The transition is underway to find testing
technologies that offer dramatically higher performance. Two options
meeting the new ALP limit requirements are the Fluorophos ALP test and
chemiluminescence.
The Fluorophos ALP test is offered by Advanced Instruments,
Norwood, Mass.; and Weber Scientific, Hamilton, N.J.
“It’s based on the same chemistry
used in colorimetric tests, but involves the liberation of a chemical
measured by fluorescence rather than color,” says Ken Micciche,
director of marketing at Advanced Instruments. “It uses an automated
fluorometer and a fluorometric assay. The test is more sensitive, quicker
and more reproducible than older methods. With fluorophos, the instrument
interprets the results instead of a technician. This improves accuracy and
dramatically reduces the evaluation process from 90 minutes to three
minutes.”
A properly performed Scharer test will
effectively determine if a dairy product was fully pasteurized, and a major
benefit is that it only costs pennies per test, says Fred Weber, president
of Weber Instruments, Hamilton, N.J. “As of March 1, 2005, the Food
and Drug Administration will require a pasteurization efficiency test with
detection levels slightly below that of Scharer. Effectively, this can only
be done with a fluorometer-based instrumentation system, such as the
Fluorophos ALP test system,” Weber says. “It offers very fast
and precise results, but at a significantly higher cost” than the
decades-old Scharer test.
Chemiluminescence uses a substrate reagent that
produces a light intensity directly proportional to the amount of
phosphatase enzyme in the sample. The light is scanned by an automated
luminometer that interprets the results, and with a sensitivity level of
0.005 percent raw milk, the new test surpasses the accuracy of the old
test.
But even with a four-minute assay sample time, a
technician must run a stop solution step with each assay. Costs per test
are higher than the fluorophos and a control must be run with each sample.

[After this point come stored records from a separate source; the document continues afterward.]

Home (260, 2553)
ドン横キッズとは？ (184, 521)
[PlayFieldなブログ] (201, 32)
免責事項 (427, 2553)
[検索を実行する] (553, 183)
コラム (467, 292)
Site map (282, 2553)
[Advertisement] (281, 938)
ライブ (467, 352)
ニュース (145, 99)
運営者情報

No sample preparation is needed for fluid white milk, but a five-minute
sample preparation is necessary for other dairy products like cream,
chocolate milk, cheese and yogurt. Chemiluminescence is offered by Charm
Sciences, Lawrence, Mass.
The National Conference on Interstate Milk
Shipments (NCIMS) approves both tests, and though there may be higher
costs with the new technology, the tests offer a better indicator of
pasteurization in milk. Dairy plants are able to improve HACCP programs.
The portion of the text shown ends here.